Apesar desta dificuldade, Sebastião diz não achar sua condição mais difícil por morar em uma favela. Inclusive, ele se diz mais confortável ali que em outras partes da cidade justamente por conhecer bem o terreno. Pessoas com deficiências visuais compõem o maior grupo dentre os deficientes da cidade: 19,5% da população tem algum tipo de dificuldade para enxergar, mesmo com o auxílio de óculos e lentes.

Alan Gurgel, 23 anos, assistente administrativo e morador do Complexo da Penha

Para Alan, nada parece muito intimidador. Nem morar numa favela ou ter um tipo moderado de deficiência mental. Aluno na APAE desde 2002, ele se locomove sozinho de ônibus pela cidade e diz que, se se perder, é só abrir o Google Maps. Os coordenadores da APAE olham para ele com orgulho – e ele, para a medalha de prata conquistada com seus colegas em um campeonato de futebol organizado pelo Special Olympics.

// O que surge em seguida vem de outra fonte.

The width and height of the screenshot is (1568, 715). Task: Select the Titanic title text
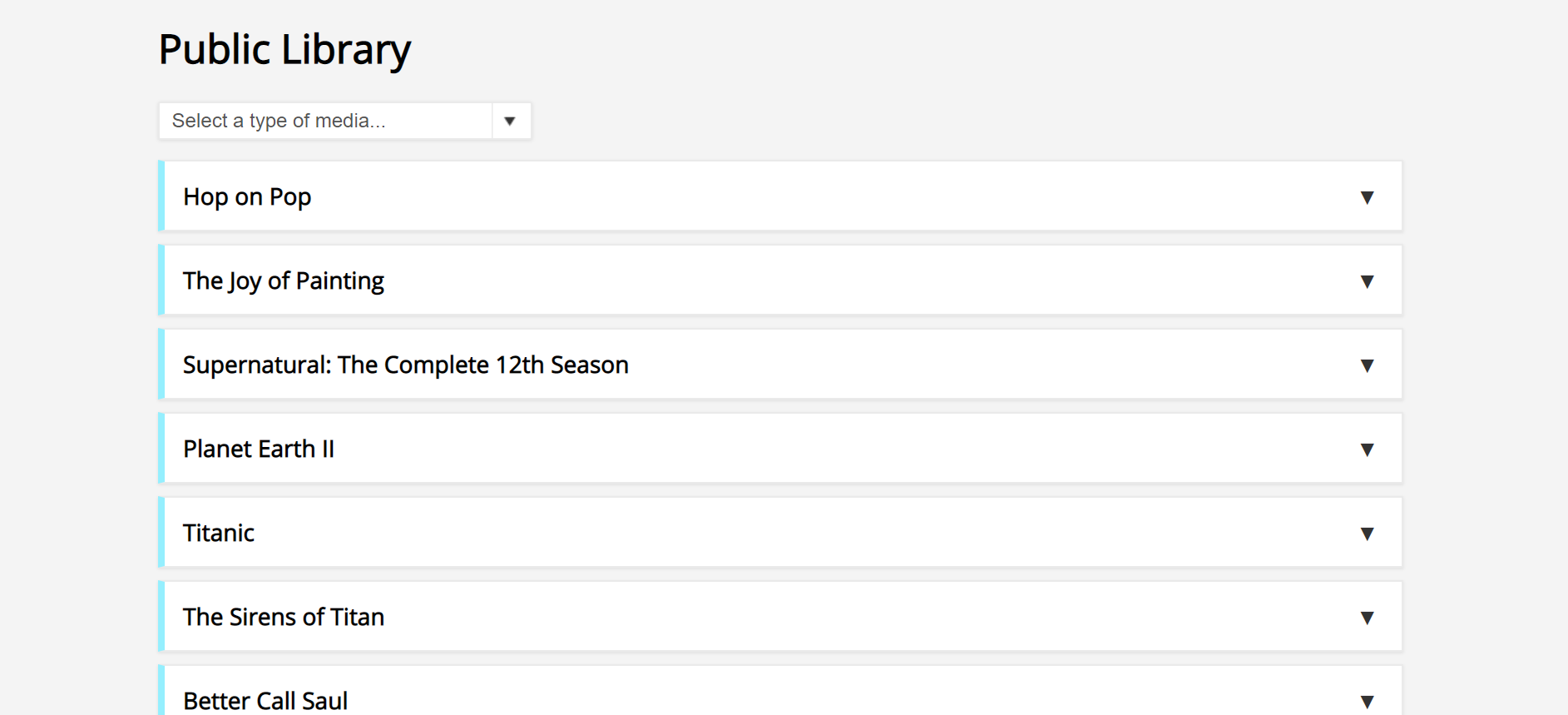tap(219, 534)
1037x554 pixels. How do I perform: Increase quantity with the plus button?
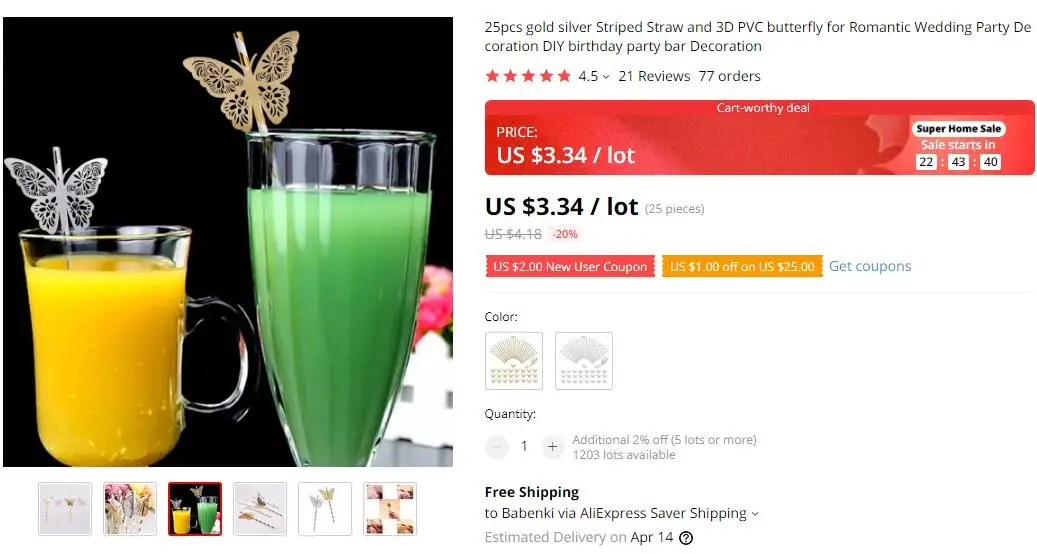pyautogui.click(x=552, y=447)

Na APAE, Alan está participando de um programa profissionalizante da própria instituição, que oferece uma espécie de estágio não-remunerado aos seus estudantes. Alan está trabalhando na parte administrativa da APAE e deseja estender isso para a profissão de assistente administrativo. Ele diz gostar dali. “Podemos aprender tudo aqui, é só perguntar pra professora”, contou.

Por um tempo, o jovem estudou em uma escola municipal. Diz não ter gostado muito da experiência, pois seus colegas não foram receptivos – eles o chamavam de “doente”. Mas, com exceção desta experiência, Alan diz fazer amigos por onde passa, inclusive em sua comunidade, Caixa D’Água, onde joga futebol e bola de gude com os vizinhos.

A autonomia de Alan pode ser atribuída, em grande parte, à educação que recebeu. A maior incidência de deficientes mentais nas classes mais pobres está justamente ligada, segundo especialistas, à falta de desenvolvimento e estímulo nestas pessoas. Pessoas com deficiência mental correspondem a 1,2% da população da cidade.